Там вдали, у самого солнца, парил белогрудый морской орлан. Сергий… И по виду его неторопливого парения можно было понять, что он серьезно раздумывает над тем, что дальше ему делать со мной. И пытается вспомнить, как же это и откуда в 1939 году он заполучил мою душу, переброшенную — в незапямятную пору грохотания еще не остывшей пылкой Земли — с какой-то небесной звезды на эту небольшую планету. А я и сам ничего не мог бы сказать по этому поводу. Во-первых, мне не дано было знать, в каком это состоянии я нахожусь, если из меня вынули смерть и я умер. А во-вторых, я настолько замотался на этой земле, что перестал понимать, что такое «я» и для чего существуют во мне слова русского языка, старательно посылаемые мне Хранителем. И мне кажется, что последнюю свою жизнь я прожил, как тот чердачный сизый голубок, с описания которого и начался этот роман, — ни хрена ничего не понимая, но тихо радуясь тому, что настала новая весна и что я снова встретил ее живым-здоровым.

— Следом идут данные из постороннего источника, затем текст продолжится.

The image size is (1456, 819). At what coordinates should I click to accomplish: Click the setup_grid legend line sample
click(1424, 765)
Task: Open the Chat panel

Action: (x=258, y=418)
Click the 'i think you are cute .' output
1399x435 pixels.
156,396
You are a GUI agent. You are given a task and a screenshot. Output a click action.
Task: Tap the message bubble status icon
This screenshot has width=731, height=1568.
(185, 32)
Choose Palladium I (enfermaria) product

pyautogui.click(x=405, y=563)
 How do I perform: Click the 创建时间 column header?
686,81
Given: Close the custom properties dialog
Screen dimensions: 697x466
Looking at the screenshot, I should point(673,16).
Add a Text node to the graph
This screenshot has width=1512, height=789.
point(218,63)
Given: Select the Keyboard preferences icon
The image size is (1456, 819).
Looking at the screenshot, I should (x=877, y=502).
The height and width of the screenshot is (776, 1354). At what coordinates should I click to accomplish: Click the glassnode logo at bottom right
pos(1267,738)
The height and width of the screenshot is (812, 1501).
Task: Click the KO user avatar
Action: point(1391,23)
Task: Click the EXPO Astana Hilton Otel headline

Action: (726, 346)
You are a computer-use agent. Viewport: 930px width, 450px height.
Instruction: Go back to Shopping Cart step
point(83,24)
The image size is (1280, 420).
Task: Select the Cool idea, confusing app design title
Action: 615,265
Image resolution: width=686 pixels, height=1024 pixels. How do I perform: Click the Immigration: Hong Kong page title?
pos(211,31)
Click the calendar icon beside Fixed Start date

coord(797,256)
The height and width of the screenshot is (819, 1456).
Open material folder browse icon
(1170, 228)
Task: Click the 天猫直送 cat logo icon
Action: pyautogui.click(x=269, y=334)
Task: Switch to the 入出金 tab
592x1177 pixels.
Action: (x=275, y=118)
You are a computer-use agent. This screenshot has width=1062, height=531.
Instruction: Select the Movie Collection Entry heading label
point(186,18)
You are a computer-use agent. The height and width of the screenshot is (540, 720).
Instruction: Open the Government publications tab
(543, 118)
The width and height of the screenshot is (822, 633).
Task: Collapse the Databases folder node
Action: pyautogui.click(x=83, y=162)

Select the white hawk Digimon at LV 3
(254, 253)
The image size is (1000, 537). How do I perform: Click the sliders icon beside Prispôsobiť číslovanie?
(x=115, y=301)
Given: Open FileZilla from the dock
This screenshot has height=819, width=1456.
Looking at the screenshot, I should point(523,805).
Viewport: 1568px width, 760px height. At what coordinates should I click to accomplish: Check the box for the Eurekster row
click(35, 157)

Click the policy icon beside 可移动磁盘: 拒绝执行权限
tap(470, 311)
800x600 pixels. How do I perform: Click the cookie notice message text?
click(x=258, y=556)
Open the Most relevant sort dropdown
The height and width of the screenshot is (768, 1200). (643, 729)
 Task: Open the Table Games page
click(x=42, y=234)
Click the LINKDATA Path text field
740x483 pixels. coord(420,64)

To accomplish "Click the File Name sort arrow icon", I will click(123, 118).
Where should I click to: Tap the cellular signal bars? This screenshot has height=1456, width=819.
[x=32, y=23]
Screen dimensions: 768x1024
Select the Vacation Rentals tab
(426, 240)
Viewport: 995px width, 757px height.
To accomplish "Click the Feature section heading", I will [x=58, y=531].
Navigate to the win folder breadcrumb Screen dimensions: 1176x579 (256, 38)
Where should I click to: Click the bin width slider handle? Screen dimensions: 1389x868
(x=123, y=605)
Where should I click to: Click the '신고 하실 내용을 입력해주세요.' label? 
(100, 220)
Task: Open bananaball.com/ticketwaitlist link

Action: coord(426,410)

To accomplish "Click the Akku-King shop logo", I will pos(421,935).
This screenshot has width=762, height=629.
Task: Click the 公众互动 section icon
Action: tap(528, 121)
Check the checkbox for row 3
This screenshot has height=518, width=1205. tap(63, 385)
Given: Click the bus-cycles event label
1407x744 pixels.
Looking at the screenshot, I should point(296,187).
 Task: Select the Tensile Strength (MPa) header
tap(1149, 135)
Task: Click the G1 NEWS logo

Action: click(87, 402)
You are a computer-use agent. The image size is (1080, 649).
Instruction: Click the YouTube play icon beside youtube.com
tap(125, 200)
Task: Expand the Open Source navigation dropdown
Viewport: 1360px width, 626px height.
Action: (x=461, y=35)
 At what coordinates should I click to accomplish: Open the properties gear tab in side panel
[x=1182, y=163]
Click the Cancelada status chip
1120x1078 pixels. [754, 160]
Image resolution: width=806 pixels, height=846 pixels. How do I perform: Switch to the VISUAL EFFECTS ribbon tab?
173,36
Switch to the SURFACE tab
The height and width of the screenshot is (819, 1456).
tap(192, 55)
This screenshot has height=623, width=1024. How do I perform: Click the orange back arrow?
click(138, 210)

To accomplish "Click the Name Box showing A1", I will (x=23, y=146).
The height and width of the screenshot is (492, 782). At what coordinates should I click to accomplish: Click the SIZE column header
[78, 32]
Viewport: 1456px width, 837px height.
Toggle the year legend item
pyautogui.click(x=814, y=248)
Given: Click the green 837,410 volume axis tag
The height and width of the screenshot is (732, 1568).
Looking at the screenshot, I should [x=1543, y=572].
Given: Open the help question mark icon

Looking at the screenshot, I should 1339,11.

Между тем голубь вдруг решительно свернул в сторону и полетел в глубину острова. Видимо, склюнув с затылка Ионы давно мучившего беднягу паразита, сизый почтарь посчитал свою миссию по отношению к Ионе законченной и решил лететь к принцу Догешти, который гулял с черной собакой где-то по другую сторону зеленой сопки. А это принцесса Розмари, наверное, захотела еще раз, хоть издали, взглянуть на своего бывшего жениха. Таким образом, треугольный калейдоскоп любви опять повернулся, и в нем образовался новый цветистый узор. Но я уже не смогу рассмотреть его. Осталось совсем мало слов. Пятьдесят ровно. Вот они.
Тихое спасибочки аз воздам всем падающим звездам.
И каждая тащит целый ящик тем для поисков.
Ищите да обрящете. Но ведь у звезды страшная температура.
В глаза лез дым, когда горела душа твоя дура.
Так сгубило тебя звездное любопытство в мильён градусов.
А ведь живое несет само себя под звездным парусом.